Continue the news article below about the attorney for Hinds County District Attorney Robert Shuler Smith, starting right after its last sentence.

▸ Given passage:
|---|

DA’s Attorney Looking for Tapes, Informant; Says AG Hiding Him | Jackson Free Press | Jackson, MS

DA’s Attorney Looking for Tapes, Informant; Says AG Hiding Him

In this jailhouse letter, Christopher Butler, 39, alleges that the state attorney general is trying to frame him and get him to testify against Robert Shuler Smith. For months, Smith has argued that Butler has been framed for various crimes, but has not produced the evidence publicly.

In this jailhouse letter, Christopher Butler, 39, alleges that the state attorney general is trying to frame him and get him to testify against Robert Shuler Smith. For months, Smith has argued that Butler has been framed for various crimes, but has not produced the evidence publicly.

— Defense counsel James Waide III may have revealed the name of the confidential informant who taped Hinds County District Attorney Robert Shuler Smith and then provided tapes to the Mississippi Attorney General Jim Hood’s office. Those tapes could get Waide disqualified as Smith’s attorney as he faces charges for hindering prosecution.

|---|

▸ Data:
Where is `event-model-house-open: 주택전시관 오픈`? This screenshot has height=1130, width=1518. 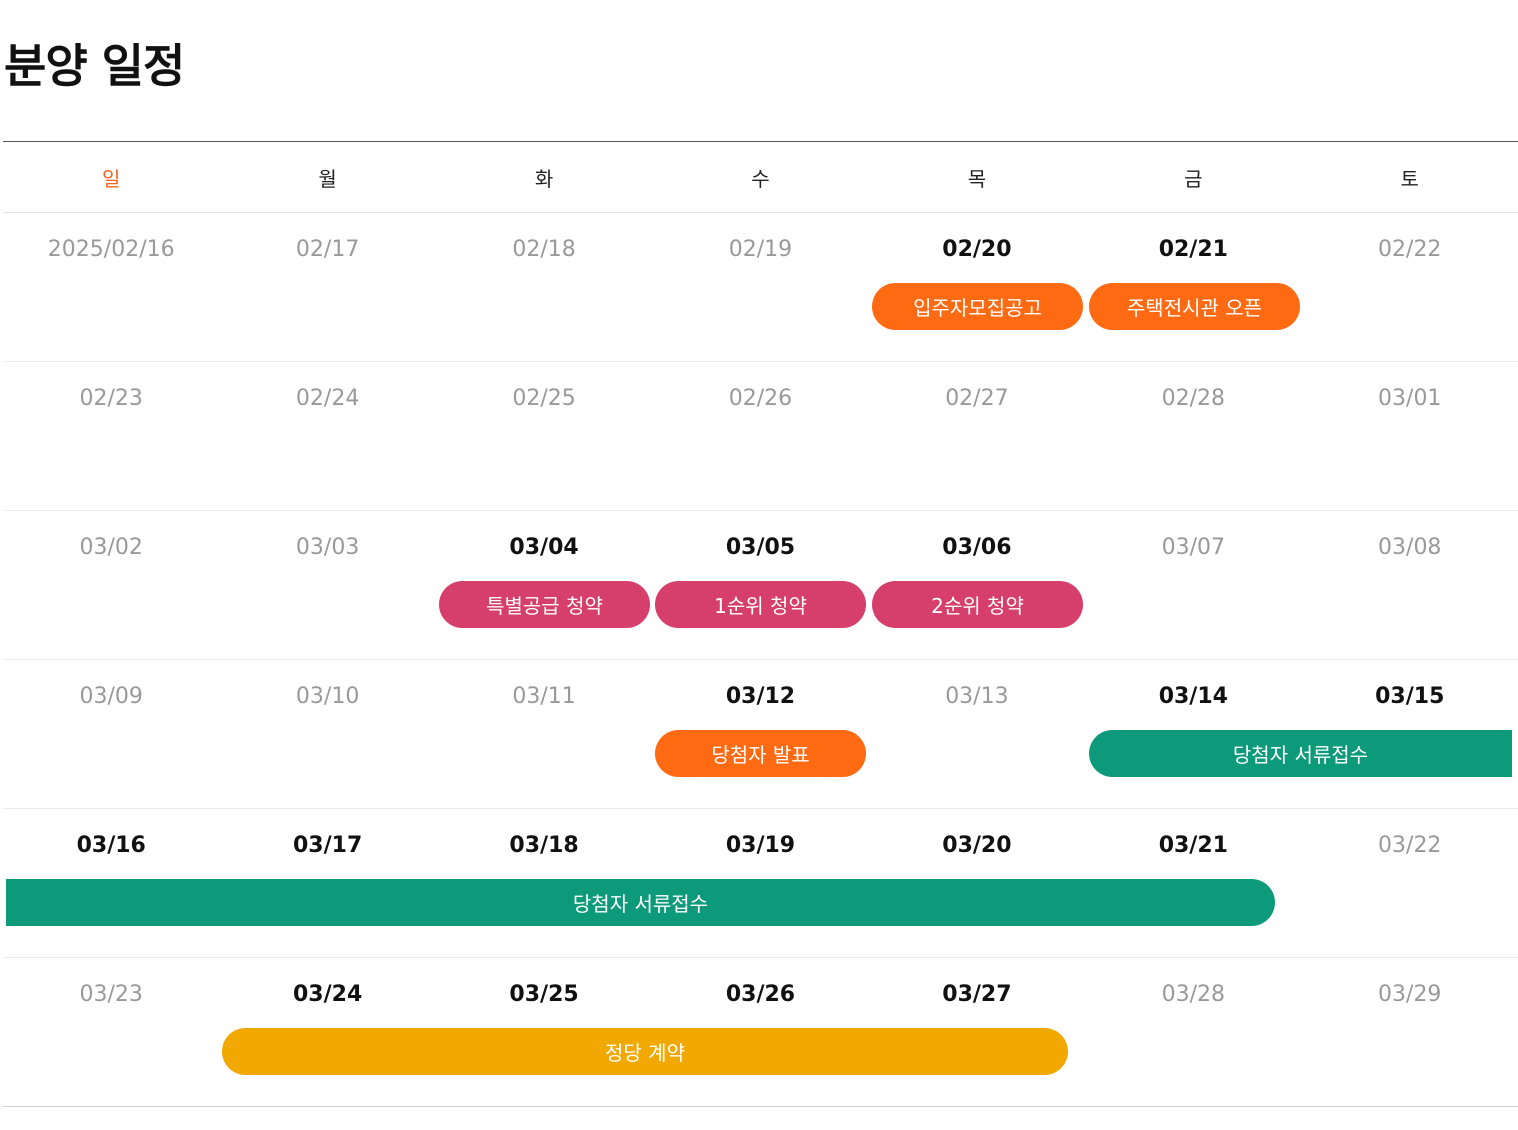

|---|

▸ Result:
The Tupelo attorney is helping Smith fight his June 22 arrest under an affidavit listing six counts accusing the county’s top prosecutor of illegally trying to help two men, Christopher Butler and Darnell Turner, beat charges dating back to 2012. Smith is early in his third term in the elected position. Both he and the attorney general are Democrats.

Smith’s attorney, James Waide III, filed a motion late yesterday, Aug. 16, 2016, requesting that former Hinds County Assistant District Attorney Ivon Johnson appear in a hearing Thursday morning and that the prosecution bring the “secret tapes” with them. The State, working with the FBI, charged and arrested Johnson on July 15 for accepting a bribe to reduce the bond amount for S.B., an unidentified person charged with a felony in the county, from $15,000 to $3,500 in exchange for $500.

Then on July 29, the State arrested Robert Earl Henderson Jr., 44, for allegedly offering a $500 bribe to Johnson, in exchange for the dismissal of charges against three criminal defendants on or about June 15, 2016.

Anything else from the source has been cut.